The state is running out of time.
That shouldn’t be surprising to anybody, but it really seems like our lawmakers in Springfield don’t realize what is going on.
We’re quickly approaching two years without a state budget. That’s nearly two years of little to no state funding for our universities, our social services and everything else.
That spells big trouble for Southern Illinois University Carbondale. Let’s face it, the situation is pretty serious — there are some in the state who say that budget won’t be reached until after the 2018 election.
SIUC is not alone here. Other state universities are in the same boat, some even worse.
In story in today’s paper, Kent Redfield, a professor emeritus of political science at the University of Illinois at Springfield, said, “If we have no movement until after the 2018 elections, I think it would be a certainty some universities would not open that fall. I think Eastern, Western, Northeastern, and Chicago State are all the top of the list. The Carbondale situation is pretty tenuous as well.”
Is that alarming enough for the folks in Springfield? We hope so.
Those five universities equal nearly 35,000 students, according to spring 2017 numbers from the Illinois Board of Higher Education. According to the same numbers, there are 156,882 students enrolled in the state’s public universities. For those scoring at home, that’s nearly 22 percent of the state’s students.

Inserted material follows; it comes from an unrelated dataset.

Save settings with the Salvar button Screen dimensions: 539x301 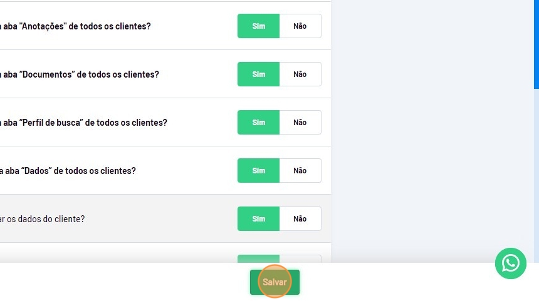click(275, 282)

Think about it for a second: Do you think students are going to enroll in a university that may not open? They answer should be a pretty resounding no. Do you think students are going to stay if a university may close its doors? Again, no.

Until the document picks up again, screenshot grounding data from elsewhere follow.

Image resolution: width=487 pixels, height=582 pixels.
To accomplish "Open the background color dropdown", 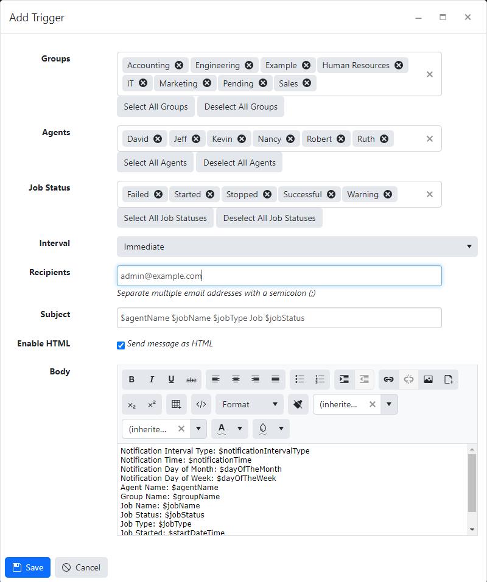I will 271,429.
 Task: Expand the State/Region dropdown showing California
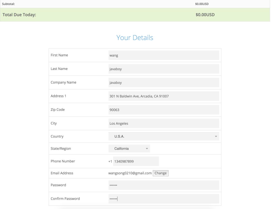click(129, 149)
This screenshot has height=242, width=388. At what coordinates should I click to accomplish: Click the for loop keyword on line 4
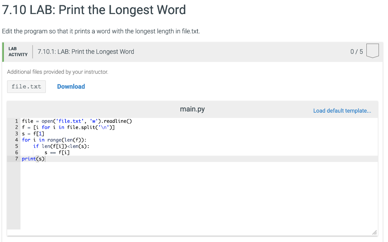pyautogui.click(x=26, y=140)
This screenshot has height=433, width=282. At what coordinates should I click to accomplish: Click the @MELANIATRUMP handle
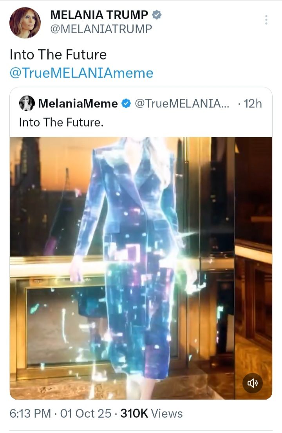(101, 29)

And think about this — that could be up to 35,000 students leaving the state for college, paying more for out-of-state tuition. Nobody wants that.
It’s a problem, something that Jak Tichenor, interim director of the Paul Simon Public Policy Institute at SIUC, called a “brain drain” in today’s story. “We’re losing some of our best and brightest in the state because of the impasse,” he said.
That’s no way to get the state on better grounds. In order for Illinois to get back to what it once was, the people who live here have to stay here.
And it would all start with funding SIUC and the rest of our public universities. And, don’t forget freezing the state’s sky-high property taxes, but that’s a story for another day.
Earlier this month, State Sen. Paul Schimpf said he’s been given “assurances” that lawmakers will vote by the end of May to get funding to universities on way or another. “Obviously, we would prefer a full budget, but if we have to do this incrementally then certainly a lifeline would be appreciated,” he said then.
Looking at the calendar, May is more than halfway over, and we’re in no better place today than we were nearly 10 days ago when he said that.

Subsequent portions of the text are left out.